Foram 28 anos de muitas pedaladas, aventuras e risadas. Até que um acontecimento brutal interrompe mais uma vida sonhadora. Em oito de novembro deste ano, a morte dessa menina — que tinha a força que é própria de mulher — completa um ano, e ela nos lembra mais uma vez da importância da valorização da vida e combate às inconsequências. Pois foi assim que o movimento que reuniu as homenagens a ela e algumas outras reivindicações surgiram: a enfatização do nome de Marina e a lembrança da sua eterna presença.

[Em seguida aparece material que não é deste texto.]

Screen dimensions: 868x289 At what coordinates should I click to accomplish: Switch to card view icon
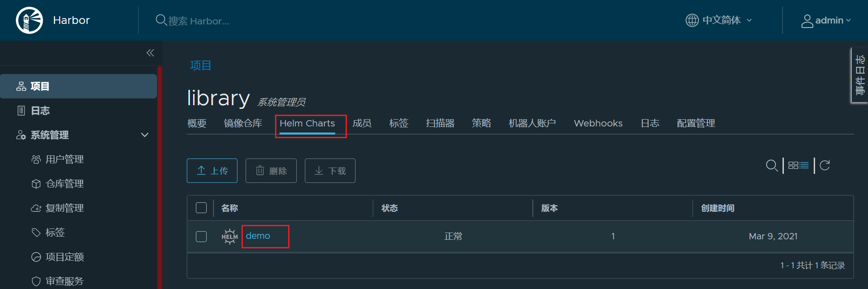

Mas, e a Universidade? Quantas relações e pontes Marina construiu na USP? Com certeza foram inúmeras. Sua morte, por atropelamento no ano passado, foi muito sentida. Dentre as inúmeras homenagens espalhadas por todo país, a FEA-USP se destacou por criar uma banca especialmente para enfatizar a trajetória de Marina. Recentemente, alguns amigos criaram uma conta no Instagram @pedalecomomarina.

Marina fazia parte de um recorte bem específico de mulheres ciclistas, pois a partir da perspectiva feminina soube utilizar ferramentas adequadas para os estudos em campo na cidade. Foto: Reprodução/Facebook Labcidade Fauusp

 

E aqui estamos, após esse tempo acelerado não se cansar de passar, para relembrar as contribuições dela e também comunicar que a Universidade traz um esperado benefício à comunidade que permanentemente é usuária da Cuaso (Cidade Universitária Armando de Salles Oliveira): teremos uma mudança radical na infraestrutura de mobilidade nas vias públicas.

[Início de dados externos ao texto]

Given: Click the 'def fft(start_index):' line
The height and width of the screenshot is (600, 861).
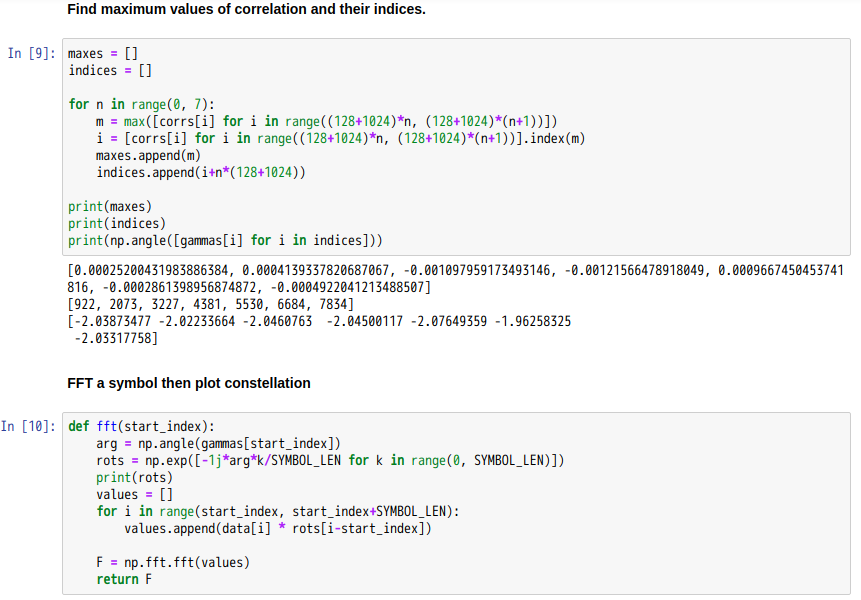Looking at the screenshot, I should click(141, 427).
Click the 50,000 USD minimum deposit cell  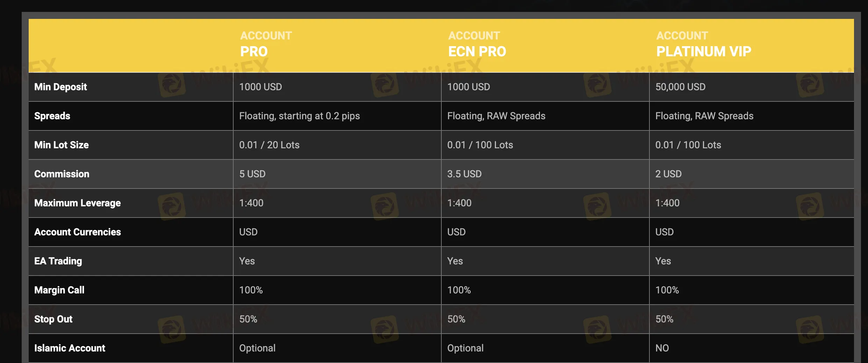tap(680, 87)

Carol La Terza, atualmente assessora de projetos na ONG Rede Nossa São Paulo , foi uma das participantes mais engajadas para colocar esse plano no papel quando ainda se graduava em Arquitetura e Urbanismo na USP. Um fator colaborador foi que na época ela era funcionária da consultoria contratada para analisar a viabilidade de alterações de rotas e principalmente a ampliação da malha cicloviária no Campus.

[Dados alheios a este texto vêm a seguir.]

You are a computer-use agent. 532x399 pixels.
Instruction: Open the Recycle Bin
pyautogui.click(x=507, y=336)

“Nós fomos muito amigas. Nos conhecemos em 2015, pouco depois que eu me formei na USP. Quando ela terminou a graduação, provavelmente em 2016, me lembro que ela entrou quase que sequencialmente na pesquisa de mestrado. Ela mesmo brincava que queria ser o próprio objeto de estudo nessa pesquisa porque queria se aprofundar na questão de gênero e o uso de bicicleta na própria cidade de São Paulo“, comenta em entrevista ao JC sobre Marina, uma de suas maiores amizades dentro da Universidade desde o término da graduação.

Preparem-se para mudanças na nova rede cicloviária

O principal benefício do plano cicloviário é que sairá das mãos de pessoas especialistas para proporcionar essa maior integração do espaço do Campus. Irá trazer mais segurança, não só para quem está de bicicleta, mas também para quem é pedestre e principalmente para os motoristas. Segundo Carol, ele foi pensado para todo esse conjunto, trazendo a relevância da questão da segurança na circulação de pessoas e ciclistas. Para isso, medidas como redução dos limites de velocidade de vias no Campus, melhorias de pontos de passagem de pedestres deverão ser reforçadas até o início de 2022.

Foto:  Reprodução/Freepik

 

Marina Harkot fazia parte do LabCidade (Laboratório de Espaço Público e Direito à Cidade) na FAU, e do GT Gênero, o grupo de trabalho criado através de iniciativas dela na Ciclocidade, a Associação de Ciclistas Urbanos da cidade de São Paulo. De acordo com Carol, esse jeito específico com que ela levava a vida, nunca deixando de lado essa apaixonante relação com a bicicleta, revela conclusões interessantes se houvesse uma comparação com muitos dos dados trazidos em suas pesquisas.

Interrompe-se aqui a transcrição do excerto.